Susanne erwachte, streckte sich und gähnte. „Was ist heute angesagt?“, fragte sie sich im Halbschlaf? „Ach ja, heute war der Nixentreff“, dämmerte es ihr schwach. Sie, die drei Freundinnen aus der Schulzeit, wollten wie jedes Jahr die Aquafit-Freibad-Saison einläuten. Schlaftrunken schlüpfte sie aus den Federn, trippelte wie in Trance in die Küche, schaltete mit traumwandlerischer Sicherheit die Kaffeemaschine ein und gönnte sich eine Tasse Espresso. Ein starker Kaffee war genau das richtige.

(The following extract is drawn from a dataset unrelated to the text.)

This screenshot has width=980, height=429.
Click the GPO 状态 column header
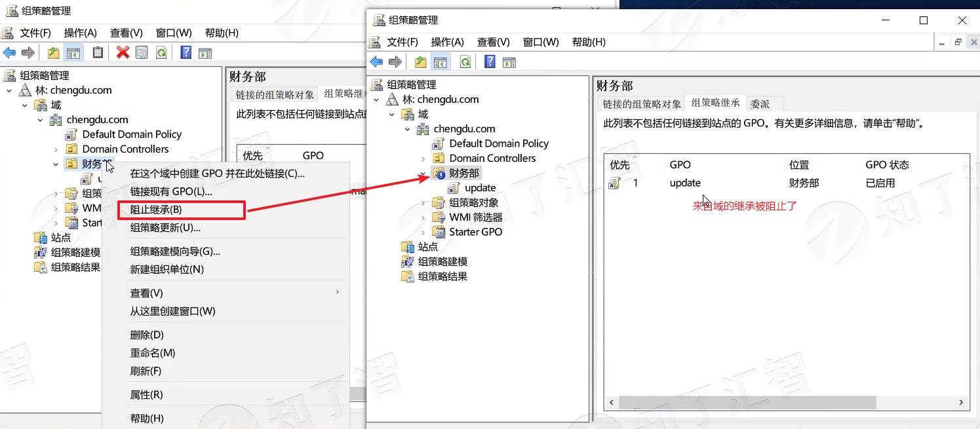click(886, 164)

Als sie sich in der Küche umsah und die am Vorabend bereitgestellten Putzutensilien entdeckte, die sie unbarmherzig an das Pflichtprogramm des Morgens erinnerten, war ihr Stöhnen nicht zu überhören. Sie schlurfte Richtung Badezimmer, wusch sich mit eiskaltem Wasser den Schlaf aus dem Gesicht und schlüpfte in den Trainingsanzug. Ihr Telefon klingelte. Der Versuch ihren Namen zu sagen, wurde wortreich verhindert.

„Bella, ich freue mich so auf unseren Start im Aquafit. Du hast den Prosecco hoffentlich kühl gestellt? Sag’ wann beginnt die Lektion genau?“ Es war Corinne, die ihr munter ins Ohr schnatterte. „Die Lektion beginnt um halb zwei“, antworte Susanne mit matterStimme. „Was ist denn mit dir los“, wollte Corinne wissen. „Es ist Montag, ich muss vor unserem Treffen noch putzen!“ „WASSSS? Du putzt noch selbst? Ich lasse putzen! Mein Mister Robot macht alles sauber, während ich weg bin, du solltest dir auch so ein Ding anschaffen. Weißt du was? Ich komme gleich jetzt zu dir und bringe Mister Robot mit, dann kannst du mal erleben, wie es sich anfühlt, wenn man nicht mehr selbst saubermachen muss.“ Bevor Susanne irgendwelche Einwände vorbringen konnte, war die Verbindung unterbrochen.

Wenig später klingelte es erneut, ... dieses Mal an der Haustüre. Draussen stand Corinne und neben ihr Mister Robot, in einer grossen, blau-gelben Tasche. „Ciao Bella, hier sind wir: “ Wie ein Wirbelwind stürmte Corinne in die Wohnung, packte Mister Robots Ladestation aus und schloss das Teil an den Strom an. Nur Sekunden später suchte sich der runde Zylinder seinen Weg durch die Räume. „Na, .... ist das was?“, wollte Corinne wissen. „Nun ja, nicht wirklich schlecht“, gab Susanne kleinlaut zu.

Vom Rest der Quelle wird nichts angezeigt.